人の集まるところには、「ヌシ」が存在するものです。
もちろんジムにもいます。
むしろヌシが生息しやすい環境と言えるかもしれません。
・長時間いても不自然ではない。
・座れるところがたくさんある。
・ベテランになるほど顔見知りが増える。
・同じテーマで会話をしやすい。
・定期的に新顔が入ってくる。
ざっと、このような要因が考えられます。
ヌシの生命エネルギーを高める好環境です。
とくに総合型のスポーツジムではヌシが目撃されやすいようです。また一般的に、ヌシはマシンエリアよりもフリーウエイトエリアに多く潜んでいると考えられています。後者のほうが、じっくり腰を据えてトレーニングする人が多いからです。

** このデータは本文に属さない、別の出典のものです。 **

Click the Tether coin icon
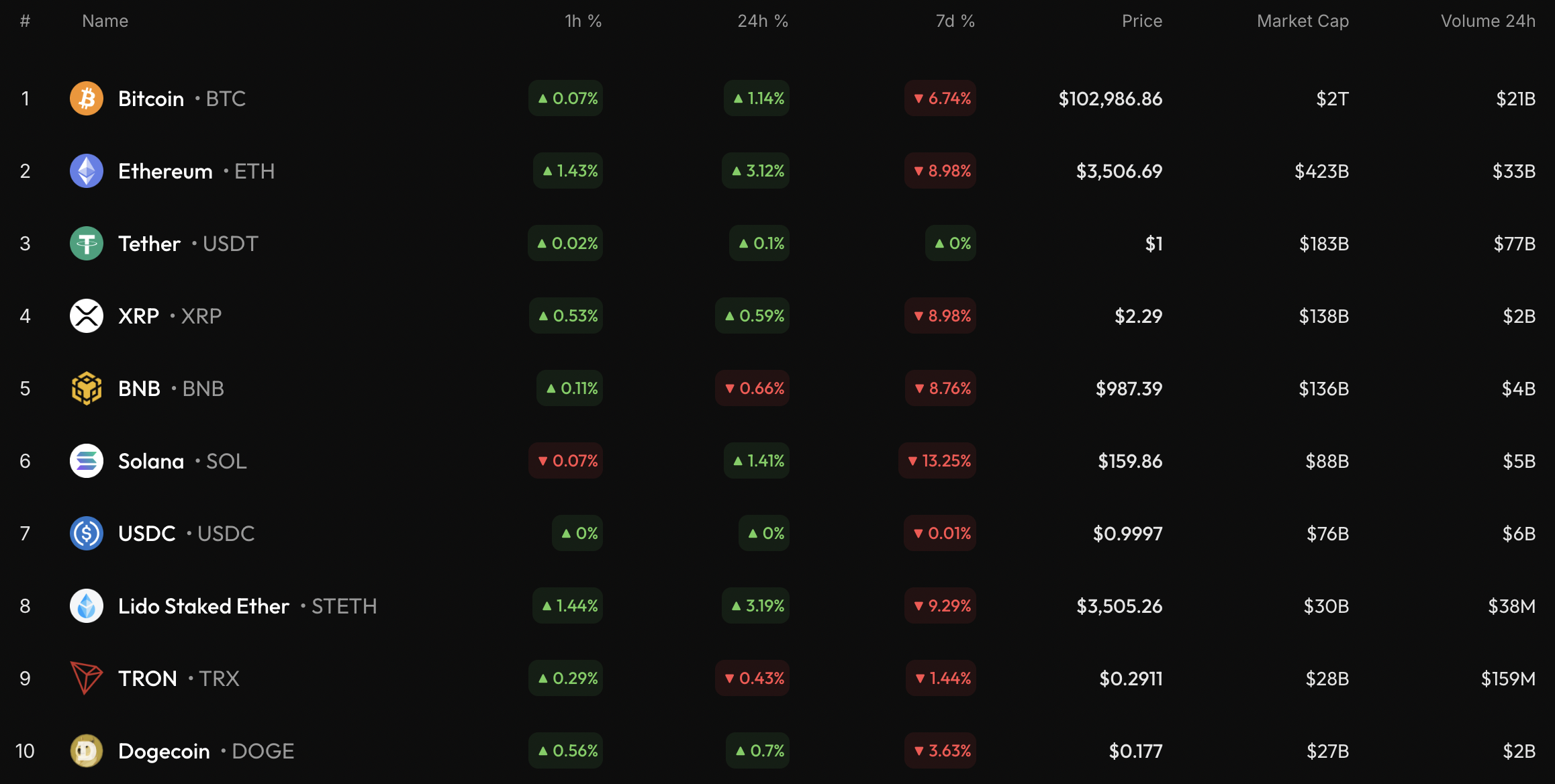 [x=87, y=244]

ただ、実際にはトレーニングエリアとは別の場所で、より多くの伝説的なヌシが観測されています。スタジオの中、プールのジャグジー、サウナ、風呂場などが挙げられます。そして、忘れてならないスポットはロッカールームです。
ロッカールームのヌシは、部屋の最も奥に拠点を構えているのが特徴です。イスが置いてある場合、当然それを活用しています。そして着替えたりスマホを触ったりしているように見せながら、往来する獲物にしっかりと目を配り、チャンスを待つのです。
その日捕獲されてしまったのは、ロッカールームを掃除していた30歳前後の若い男性スタッフでした。
「ちゃんと掃除してるの? 最近ちょっと汚いよね」
機嫌が悪かったのか、ヌシはいきなり先制攻撃を繰り出しました。
「すみません」
「忙しいのはわかるけどさ、こういう場所ってキレイにしておくべきだよね。そういう意識が社会全体で薄れてきてると思うよ。最近の若い人って、そういうの習わないのかな」
出た!「最近の若い人」。紀元前の古代エジプト人も使っていたと言われるこの技は、それほどダメージを与えないわりに、中高年層の十八番として脈々と受け継がれています。
しばらく観戦してもよかったのですが、あまり気分のいい話にならなそうだったので、私はロッカールームを出て風呂へ向かいました。
15~20分ほど経過したでしょうか。ロッカーに戻ると、そこには信じられない光景が。なんと、まだ続いていたのです。
しかし、さっきとは少し様子が違います。ヌシの言葉に耳を傾けてみると……。
「……もう怒られちゃってさあ。あれは人生最大の失敗だったな。それから考え方を変えて、もっと真面目に仕事するようになったんだよ(笑)」
いつの間にか人生談義になっていました。
「そうだったんですか」
若者も興味深そうにうなずいています。
「まあ若い頃は誰しもいろいろやらかすよな。でもチャレンジすることが大事なんだよ。あんまり気にせずに、自分の信じるようにやったらいいよ。やらなきゃ何も生まれないんだからな!」
「はい、ありがとうございます!」
……なんだよ、やさしいんじゃないですか。
きっかけづくりがヘタなだけで。
話が長すぎるだけで。
ヌシの最大の特徴は、「人が好き」。